I suggest you test your KH and GH as calcium carbonate raises both of these and is also the primary ingredient of "garden lime."
Anaerobic substrate occurs because oxygen cannot penetrate. if you have plants in your substrate, they will bring oxygen from the water down to there roots and release it to oxygenate the soil. They do this to encourage the growth of bacteria that need O.
If you started with dry loose soil, then trapping air is not that unusual and it will take time for it to be forced out. Anaerobic pockets need to be disturbed to release their toxic gasses and you will smell them.

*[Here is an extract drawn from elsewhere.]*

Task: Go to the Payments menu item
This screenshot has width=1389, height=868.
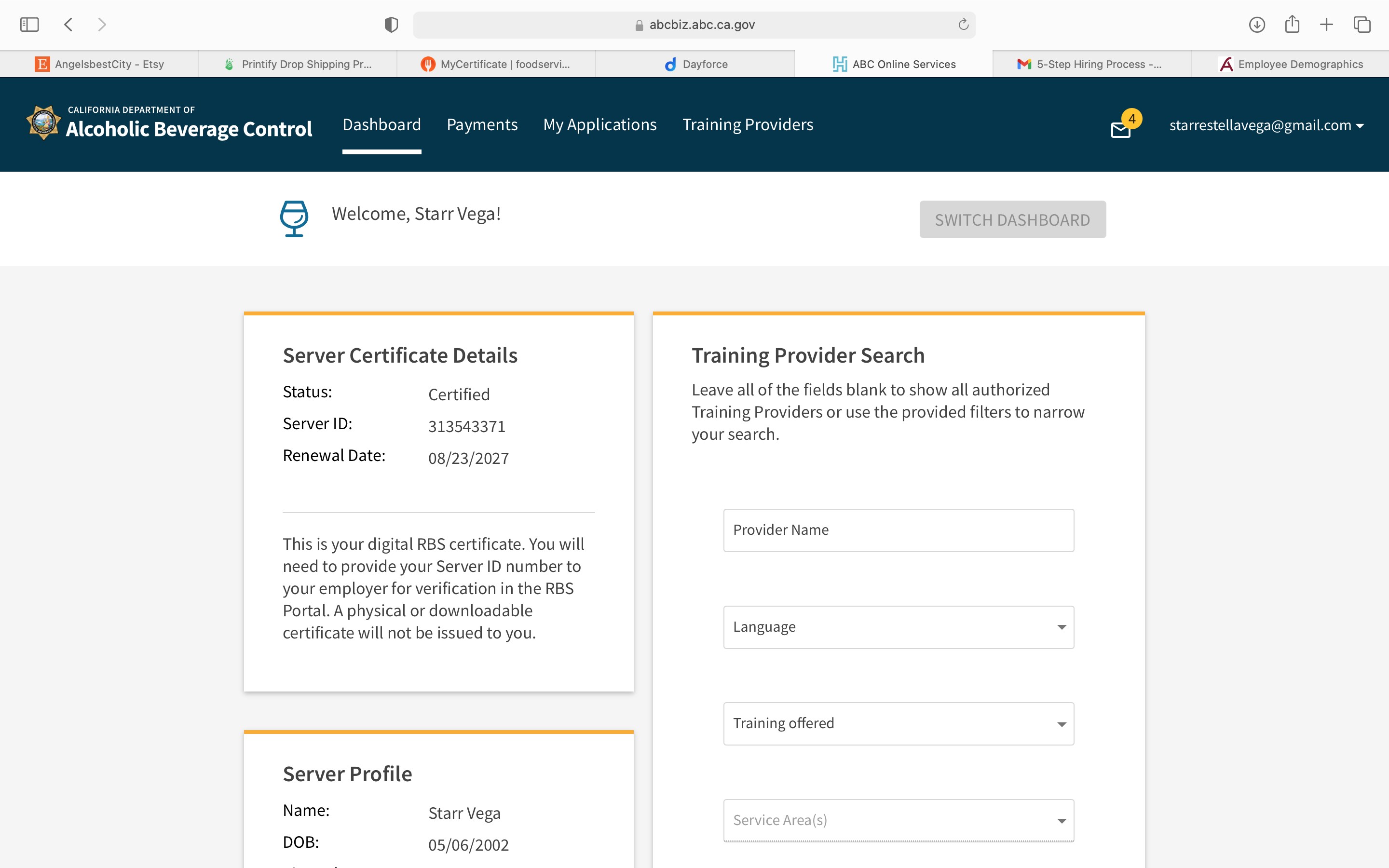Action: (481, 124)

The denitrifying bacteria in tanks want anoxic rather than anaerobic conditions. They only make toxic gas in the complete lack of O. Normally, they work by extracting bound oxygen from nitrate. Anaerobic means no O, either free or bound. Anoxic means there is very little or no free O but there is available bound O. Remember, Nitrate is NO3, that is one nitrogen and three oxygen (those 3 Os are bound).
As long as denitrifying bacteria have bound O, they convert the nitrate in nitrogen gas which is basically harmless. However, once there is neither free or bound 0, these bacteria will use sulfates and when they do the result is they make hydrogen sulfide
Hydrogen sulfide (also known as H2S, sewer gas, swamp gas, stink damp, and sour damp) is a colorless gas known for its pungent "rotten egg" odor at low concentrations. It is extremely flammable and highly toxic.
from
https/www.osha.gov/SLTC/hydrogensulfide/
Denitrifying bacteria are some of the slowest to establish in tanks (if they do at all) and usually require many months to do so.
You do not have anaerobic pockets or such bacteria in your tank this soon.